---------- Record extracts
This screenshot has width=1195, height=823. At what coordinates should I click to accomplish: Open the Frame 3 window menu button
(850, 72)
--------------------
---------- Record extracts
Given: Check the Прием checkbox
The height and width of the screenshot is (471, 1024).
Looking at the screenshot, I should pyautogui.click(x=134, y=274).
--------------------
Task to complete: Copy out word for word the section that starts with the line containing "Given: Check the Прием checkbox" and ends with the line containing "Looking at the", including both of those lines.

Solved exercise:
Given: Check the Прием checkbox
The height and width of the screenshot is (471, 1024).
Looking at the screenshot, I should pyautogui.click(x=134, y=274).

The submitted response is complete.